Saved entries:
::::::::
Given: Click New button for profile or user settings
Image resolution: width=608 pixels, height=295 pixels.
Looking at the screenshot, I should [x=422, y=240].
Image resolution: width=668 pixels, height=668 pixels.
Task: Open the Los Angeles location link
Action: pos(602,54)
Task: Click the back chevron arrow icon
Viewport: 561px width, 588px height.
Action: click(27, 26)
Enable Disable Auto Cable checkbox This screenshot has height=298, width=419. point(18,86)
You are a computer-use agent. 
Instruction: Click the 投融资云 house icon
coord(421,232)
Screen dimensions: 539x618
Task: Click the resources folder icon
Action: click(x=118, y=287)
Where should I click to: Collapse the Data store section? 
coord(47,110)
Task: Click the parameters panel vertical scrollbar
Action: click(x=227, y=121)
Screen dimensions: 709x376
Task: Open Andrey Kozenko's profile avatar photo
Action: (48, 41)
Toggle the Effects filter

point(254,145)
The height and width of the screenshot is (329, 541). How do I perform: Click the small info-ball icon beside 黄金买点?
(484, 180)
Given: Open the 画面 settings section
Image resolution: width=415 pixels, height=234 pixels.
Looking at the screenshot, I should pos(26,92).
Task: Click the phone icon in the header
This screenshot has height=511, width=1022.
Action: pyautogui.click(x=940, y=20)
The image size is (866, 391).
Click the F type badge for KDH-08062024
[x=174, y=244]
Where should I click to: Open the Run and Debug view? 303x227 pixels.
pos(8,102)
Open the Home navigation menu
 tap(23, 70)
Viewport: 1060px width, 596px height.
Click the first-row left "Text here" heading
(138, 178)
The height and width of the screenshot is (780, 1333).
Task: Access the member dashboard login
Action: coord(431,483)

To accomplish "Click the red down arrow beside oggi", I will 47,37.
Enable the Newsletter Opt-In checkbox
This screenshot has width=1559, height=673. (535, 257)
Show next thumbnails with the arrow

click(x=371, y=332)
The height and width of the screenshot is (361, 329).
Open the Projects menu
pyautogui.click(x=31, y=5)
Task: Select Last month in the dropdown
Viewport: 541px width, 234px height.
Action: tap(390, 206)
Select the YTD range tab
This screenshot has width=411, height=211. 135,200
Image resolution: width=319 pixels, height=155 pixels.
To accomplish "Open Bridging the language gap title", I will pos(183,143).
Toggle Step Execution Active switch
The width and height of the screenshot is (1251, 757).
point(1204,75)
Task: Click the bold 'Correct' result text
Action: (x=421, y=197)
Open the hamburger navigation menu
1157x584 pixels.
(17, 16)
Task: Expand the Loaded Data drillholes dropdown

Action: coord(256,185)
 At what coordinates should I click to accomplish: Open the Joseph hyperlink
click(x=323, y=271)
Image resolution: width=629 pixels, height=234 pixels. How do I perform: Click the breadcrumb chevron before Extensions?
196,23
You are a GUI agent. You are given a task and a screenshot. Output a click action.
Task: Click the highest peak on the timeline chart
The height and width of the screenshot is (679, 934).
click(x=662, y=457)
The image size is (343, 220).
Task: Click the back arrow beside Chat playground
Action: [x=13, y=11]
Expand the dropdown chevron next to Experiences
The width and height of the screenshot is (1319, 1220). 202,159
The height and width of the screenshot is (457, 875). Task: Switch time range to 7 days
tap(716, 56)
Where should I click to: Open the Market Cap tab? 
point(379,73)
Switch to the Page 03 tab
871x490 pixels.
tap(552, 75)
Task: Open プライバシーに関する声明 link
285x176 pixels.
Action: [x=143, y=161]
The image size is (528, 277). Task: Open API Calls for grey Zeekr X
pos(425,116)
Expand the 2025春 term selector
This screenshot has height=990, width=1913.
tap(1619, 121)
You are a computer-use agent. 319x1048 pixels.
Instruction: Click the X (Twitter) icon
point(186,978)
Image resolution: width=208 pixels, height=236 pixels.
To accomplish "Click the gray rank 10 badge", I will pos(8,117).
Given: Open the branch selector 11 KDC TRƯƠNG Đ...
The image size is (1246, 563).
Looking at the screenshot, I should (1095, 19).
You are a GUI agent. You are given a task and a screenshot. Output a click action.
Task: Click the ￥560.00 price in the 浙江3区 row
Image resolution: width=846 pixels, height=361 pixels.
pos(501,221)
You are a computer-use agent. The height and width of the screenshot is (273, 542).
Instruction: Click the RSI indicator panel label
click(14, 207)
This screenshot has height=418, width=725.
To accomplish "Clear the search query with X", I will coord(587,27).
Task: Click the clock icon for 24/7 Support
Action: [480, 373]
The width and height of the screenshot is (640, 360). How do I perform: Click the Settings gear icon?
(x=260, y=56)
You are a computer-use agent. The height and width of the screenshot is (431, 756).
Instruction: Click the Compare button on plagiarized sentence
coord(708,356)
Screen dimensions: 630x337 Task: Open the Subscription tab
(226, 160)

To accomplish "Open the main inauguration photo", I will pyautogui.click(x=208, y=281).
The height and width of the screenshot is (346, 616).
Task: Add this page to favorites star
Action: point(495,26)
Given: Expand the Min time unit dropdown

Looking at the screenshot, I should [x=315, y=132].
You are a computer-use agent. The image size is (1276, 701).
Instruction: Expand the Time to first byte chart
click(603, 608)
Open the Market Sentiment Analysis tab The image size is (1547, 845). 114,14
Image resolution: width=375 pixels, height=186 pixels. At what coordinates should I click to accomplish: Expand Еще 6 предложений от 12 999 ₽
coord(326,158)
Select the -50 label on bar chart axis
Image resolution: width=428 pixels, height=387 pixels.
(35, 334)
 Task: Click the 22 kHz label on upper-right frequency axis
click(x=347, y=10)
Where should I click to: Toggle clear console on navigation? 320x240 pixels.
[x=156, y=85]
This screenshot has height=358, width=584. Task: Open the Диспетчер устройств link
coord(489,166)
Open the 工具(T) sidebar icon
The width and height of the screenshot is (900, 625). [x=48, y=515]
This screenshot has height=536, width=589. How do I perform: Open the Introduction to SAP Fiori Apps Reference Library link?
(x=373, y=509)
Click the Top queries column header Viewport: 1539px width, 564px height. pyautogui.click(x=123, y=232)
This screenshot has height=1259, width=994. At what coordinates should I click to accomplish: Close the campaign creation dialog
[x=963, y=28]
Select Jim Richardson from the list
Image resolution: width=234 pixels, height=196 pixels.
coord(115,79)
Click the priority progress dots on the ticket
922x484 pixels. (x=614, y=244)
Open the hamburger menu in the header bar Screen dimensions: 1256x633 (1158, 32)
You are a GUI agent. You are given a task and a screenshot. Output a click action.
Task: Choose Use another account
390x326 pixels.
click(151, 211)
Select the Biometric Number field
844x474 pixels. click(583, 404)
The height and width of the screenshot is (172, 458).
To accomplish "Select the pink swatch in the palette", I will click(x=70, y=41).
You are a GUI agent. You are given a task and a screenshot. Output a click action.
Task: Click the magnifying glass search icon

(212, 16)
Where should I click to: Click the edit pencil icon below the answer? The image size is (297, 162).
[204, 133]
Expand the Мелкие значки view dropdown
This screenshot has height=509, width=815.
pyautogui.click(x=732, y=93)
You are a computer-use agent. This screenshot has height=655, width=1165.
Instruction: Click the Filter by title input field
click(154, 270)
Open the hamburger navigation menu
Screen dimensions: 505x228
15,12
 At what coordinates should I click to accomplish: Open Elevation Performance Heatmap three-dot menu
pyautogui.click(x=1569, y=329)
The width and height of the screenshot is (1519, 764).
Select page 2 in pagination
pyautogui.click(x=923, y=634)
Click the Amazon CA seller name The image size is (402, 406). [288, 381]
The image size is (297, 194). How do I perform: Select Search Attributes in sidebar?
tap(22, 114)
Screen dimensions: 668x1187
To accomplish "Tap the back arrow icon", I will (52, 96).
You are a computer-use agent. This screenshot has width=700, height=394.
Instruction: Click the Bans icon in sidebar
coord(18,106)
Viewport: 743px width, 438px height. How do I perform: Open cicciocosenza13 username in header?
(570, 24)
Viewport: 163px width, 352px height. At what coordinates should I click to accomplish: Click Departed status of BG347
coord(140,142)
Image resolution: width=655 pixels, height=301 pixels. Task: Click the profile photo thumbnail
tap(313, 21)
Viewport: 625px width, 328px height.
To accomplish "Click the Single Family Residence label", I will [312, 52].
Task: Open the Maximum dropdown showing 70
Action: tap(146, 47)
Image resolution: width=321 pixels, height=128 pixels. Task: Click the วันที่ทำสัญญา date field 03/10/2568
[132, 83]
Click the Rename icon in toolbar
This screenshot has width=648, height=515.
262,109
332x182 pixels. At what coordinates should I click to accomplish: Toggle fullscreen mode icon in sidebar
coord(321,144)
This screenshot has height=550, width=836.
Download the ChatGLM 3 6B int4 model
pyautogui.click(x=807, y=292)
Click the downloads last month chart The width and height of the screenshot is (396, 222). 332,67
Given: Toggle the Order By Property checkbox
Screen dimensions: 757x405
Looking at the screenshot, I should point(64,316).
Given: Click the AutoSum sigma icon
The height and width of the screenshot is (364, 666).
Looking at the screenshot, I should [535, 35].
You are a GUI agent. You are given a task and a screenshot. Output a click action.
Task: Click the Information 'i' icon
::::::::
REQUIRED ACTION: The answer is the run of lines above from the line containing "This screenshot has height=536, width=589." through the line containing "Click the Top", copied exactly and alone.

ANSWER TO THE EXERCISE:
This screenshot has height=536, width=589. How do I perform: Open the Introduction to SAP Fiori Apps Reference Library link?
(x=373, y=509)
Click the Top queries column header Viewport: 1539px width, 564px height. pyautogui.click(x=123, y=232)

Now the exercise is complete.